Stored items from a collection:
== == ==

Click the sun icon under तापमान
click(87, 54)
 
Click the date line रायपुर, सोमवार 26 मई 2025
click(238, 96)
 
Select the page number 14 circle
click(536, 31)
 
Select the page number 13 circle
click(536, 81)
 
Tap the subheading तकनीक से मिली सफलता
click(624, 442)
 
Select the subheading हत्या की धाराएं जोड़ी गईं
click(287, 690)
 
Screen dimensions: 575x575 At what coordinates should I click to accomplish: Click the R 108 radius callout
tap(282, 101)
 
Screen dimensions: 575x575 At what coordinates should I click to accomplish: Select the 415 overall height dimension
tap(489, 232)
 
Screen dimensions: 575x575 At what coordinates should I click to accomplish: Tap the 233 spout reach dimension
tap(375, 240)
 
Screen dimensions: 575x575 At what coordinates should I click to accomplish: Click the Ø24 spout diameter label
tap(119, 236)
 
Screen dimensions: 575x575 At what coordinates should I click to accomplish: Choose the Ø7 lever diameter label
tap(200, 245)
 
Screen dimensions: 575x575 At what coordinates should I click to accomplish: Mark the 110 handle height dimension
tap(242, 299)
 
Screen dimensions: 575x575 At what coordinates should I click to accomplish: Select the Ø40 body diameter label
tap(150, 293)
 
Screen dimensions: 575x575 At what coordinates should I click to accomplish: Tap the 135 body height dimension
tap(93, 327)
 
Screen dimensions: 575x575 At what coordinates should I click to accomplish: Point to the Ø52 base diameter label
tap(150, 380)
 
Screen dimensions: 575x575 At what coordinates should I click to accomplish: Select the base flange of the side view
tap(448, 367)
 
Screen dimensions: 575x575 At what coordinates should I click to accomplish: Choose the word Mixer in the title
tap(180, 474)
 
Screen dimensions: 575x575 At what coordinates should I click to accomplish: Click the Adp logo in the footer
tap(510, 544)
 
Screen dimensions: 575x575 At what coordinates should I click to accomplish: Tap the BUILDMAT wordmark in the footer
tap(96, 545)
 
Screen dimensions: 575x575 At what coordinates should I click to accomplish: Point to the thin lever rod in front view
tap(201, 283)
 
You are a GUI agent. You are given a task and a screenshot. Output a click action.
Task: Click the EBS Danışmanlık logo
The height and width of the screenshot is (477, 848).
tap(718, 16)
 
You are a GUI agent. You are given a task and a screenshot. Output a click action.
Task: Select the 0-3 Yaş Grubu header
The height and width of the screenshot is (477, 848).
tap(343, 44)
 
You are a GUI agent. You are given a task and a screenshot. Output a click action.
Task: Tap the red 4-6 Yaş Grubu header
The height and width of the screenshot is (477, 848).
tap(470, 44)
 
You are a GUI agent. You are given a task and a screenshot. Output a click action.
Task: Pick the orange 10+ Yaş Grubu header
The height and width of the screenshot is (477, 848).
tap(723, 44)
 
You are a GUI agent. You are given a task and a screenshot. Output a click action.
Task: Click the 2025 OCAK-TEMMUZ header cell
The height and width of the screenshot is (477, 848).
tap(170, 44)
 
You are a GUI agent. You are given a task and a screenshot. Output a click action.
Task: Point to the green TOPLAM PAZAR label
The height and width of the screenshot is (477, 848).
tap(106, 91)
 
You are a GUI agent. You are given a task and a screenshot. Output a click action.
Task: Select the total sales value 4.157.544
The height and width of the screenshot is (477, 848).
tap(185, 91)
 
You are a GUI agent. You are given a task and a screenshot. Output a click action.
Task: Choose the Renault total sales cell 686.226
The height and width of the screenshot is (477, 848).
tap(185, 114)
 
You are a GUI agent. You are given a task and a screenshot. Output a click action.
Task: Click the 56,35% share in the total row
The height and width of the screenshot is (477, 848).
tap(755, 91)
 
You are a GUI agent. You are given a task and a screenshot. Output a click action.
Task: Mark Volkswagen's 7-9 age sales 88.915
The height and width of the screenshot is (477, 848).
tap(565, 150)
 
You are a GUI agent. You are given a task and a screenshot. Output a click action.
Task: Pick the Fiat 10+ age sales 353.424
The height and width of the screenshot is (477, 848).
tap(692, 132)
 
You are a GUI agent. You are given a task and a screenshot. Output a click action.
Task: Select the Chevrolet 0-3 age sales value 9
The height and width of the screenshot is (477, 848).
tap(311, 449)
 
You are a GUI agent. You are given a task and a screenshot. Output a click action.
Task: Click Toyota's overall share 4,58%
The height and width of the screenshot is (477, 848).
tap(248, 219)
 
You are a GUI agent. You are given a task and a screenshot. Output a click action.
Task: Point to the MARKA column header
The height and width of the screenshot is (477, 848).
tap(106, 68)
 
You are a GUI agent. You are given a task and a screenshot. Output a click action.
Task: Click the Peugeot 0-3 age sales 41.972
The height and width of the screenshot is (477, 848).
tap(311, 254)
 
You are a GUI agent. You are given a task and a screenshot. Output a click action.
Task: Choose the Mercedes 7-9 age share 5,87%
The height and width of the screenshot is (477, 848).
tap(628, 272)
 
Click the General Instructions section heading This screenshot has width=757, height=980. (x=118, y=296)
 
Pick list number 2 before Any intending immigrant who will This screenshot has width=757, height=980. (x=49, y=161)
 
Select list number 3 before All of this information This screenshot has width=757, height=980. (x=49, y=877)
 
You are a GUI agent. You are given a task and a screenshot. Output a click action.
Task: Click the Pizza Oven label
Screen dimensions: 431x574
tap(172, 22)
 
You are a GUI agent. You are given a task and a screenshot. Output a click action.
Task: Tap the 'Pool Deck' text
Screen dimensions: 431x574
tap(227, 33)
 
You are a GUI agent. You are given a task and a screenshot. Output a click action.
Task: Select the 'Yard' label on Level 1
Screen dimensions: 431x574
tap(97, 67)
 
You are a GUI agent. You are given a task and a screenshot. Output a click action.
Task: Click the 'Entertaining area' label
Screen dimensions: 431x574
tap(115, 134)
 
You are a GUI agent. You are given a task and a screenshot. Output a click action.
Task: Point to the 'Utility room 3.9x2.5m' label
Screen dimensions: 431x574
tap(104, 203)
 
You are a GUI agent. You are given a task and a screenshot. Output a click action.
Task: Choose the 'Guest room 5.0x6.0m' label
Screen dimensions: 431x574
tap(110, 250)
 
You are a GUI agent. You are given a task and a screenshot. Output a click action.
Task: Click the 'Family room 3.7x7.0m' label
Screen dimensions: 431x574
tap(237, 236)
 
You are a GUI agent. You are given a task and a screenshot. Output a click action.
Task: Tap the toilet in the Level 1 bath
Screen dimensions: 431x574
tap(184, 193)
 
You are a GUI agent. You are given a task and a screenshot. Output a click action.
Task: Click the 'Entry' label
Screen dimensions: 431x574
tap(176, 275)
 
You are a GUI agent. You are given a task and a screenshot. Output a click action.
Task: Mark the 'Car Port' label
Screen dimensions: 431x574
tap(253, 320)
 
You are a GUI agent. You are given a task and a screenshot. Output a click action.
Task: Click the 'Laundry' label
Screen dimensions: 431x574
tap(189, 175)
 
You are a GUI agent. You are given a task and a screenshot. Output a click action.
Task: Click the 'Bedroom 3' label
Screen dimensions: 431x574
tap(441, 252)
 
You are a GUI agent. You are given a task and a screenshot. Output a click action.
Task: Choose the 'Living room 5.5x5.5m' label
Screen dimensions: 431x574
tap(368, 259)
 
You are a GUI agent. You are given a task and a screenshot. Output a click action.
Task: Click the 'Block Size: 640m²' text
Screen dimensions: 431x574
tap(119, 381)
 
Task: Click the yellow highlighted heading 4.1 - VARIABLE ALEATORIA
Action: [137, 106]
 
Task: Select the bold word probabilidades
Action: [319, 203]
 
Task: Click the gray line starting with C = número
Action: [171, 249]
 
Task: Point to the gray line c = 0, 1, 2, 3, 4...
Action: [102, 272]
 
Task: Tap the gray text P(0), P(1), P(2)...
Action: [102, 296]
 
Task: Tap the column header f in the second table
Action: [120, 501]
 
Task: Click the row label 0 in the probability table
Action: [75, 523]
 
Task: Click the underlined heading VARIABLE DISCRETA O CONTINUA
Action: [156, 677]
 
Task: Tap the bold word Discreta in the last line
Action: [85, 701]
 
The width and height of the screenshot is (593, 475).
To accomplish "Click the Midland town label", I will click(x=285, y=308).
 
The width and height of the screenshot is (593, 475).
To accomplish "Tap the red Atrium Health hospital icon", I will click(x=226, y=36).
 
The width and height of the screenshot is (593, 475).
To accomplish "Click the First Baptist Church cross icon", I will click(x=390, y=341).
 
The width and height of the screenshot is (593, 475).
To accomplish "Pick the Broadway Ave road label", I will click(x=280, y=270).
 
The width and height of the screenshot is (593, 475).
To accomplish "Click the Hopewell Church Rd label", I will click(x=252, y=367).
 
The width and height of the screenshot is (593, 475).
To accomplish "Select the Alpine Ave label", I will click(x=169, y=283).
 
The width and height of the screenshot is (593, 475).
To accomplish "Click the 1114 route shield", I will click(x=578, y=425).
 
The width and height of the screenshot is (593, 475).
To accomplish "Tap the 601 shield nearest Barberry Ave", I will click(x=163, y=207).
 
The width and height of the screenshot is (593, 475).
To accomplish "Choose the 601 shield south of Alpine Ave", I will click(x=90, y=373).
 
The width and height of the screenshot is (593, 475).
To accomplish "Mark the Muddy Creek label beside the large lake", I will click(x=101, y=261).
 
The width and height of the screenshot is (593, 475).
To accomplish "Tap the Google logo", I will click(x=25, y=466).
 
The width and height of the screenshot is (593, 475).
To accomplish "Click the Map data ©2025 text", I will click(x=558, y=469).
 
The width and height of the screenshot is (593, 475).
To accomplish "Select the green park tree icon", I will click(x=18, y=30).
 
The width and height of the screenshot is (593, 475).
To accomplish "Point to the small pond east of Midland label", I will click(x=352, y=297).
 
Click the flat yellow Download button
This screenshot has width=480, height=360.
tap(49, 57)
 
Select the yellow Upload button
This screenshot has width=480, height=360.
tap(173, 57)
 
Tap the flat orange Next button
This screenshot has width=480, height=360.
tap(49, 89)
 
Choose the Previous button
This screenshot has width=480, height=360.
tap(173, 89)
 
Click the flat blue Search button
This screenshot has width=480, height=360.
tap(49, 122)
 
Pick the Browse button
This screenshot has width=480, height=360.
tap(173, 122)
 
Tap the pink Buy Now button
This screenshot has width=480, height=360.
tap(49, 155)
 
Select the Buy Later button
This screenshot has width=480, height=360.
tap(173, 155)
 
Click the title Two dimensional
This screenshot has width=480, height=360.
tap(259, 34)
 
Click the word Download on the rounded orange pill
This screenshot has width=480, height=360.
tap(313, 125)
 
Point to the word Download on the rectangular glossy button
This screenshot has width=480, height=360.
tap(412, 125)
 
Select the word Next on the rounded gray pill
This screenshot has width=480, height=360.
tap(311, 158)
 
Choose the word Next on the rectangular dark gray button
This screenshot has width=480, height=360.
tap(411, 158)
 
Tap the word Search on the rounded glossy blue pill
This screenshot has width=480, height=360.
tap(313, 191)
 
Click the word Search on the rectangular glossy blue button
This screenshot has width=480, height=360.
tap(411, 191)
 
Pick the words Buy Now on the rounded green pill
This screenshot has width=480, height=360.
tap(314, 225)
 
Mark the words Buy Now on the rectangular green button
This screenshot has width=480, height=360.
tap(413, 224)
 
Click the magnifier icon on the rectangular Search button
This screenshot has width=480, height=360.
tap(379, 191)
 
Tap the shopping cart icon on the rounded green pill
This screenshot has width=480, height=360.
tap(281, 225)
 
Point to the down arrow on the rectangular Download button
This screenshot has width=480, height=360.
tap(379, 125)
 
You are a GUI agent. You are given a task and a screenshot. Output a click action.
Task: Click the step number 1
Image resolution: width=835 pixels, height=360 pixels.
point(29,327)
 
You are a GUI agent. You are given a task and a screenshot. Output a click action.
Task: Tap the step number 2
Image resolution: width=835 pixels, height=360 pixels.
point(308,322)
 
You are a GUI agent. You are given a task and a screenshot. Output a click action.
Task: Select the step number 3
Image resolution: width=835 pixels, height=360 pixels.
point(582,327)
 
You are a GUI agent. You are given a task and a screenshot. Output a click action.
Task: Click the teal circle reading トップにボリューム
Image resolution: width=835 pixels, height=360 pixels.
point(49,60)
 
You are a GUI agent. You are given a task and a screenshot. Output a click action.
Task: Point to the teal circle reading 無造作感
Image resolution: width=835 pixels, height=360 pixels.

== == ==

What you have to do:
Rewrite the records starting with the line that contains "Click the word Search" and going on through the line that contains "point(308,322)", requests included, scaling every coordinate in the answers by 1.95 and rounding to whole numbers with halves going up.

Response to this task:
Click the word Search on the rectangular glossy blue button
This screenshot has width=480, height=360.
tap(801, 372)
 
Pick the words Buy Now on the rounded green pill
This screenshot has width=480, height=360.
tap(612, 439)
 
Mark the words Buy Now on the rectangular green button
This screenshot has width=480, height=360.
tap(805, 437)
 
Click the magnifier icon on the rectangular Search button
This screenshot has width=480, height=360.
tap(739, 372)
 
Tap the shopping cart icon on the rounded green pill
This screenshot has width=480, height=360.
tap(548, 439)
 
Point to the down arrow on the rectangular Download button
This screenshot has width=480, height=360.
tap(739, 244)
 
You are a GUI agent. You are given a task and a screenshot. Output a click action.
Task: Click the step number 1
Image resolution: width=835 pixels, height=360 pixels.
point(57,638)
 
You are a GUI agent. You are given a task and a screenshot. Output a click action.
Task: Tap the step number 2
Image resolution: width=835 pixels, height=360 pixels.
point(601,628)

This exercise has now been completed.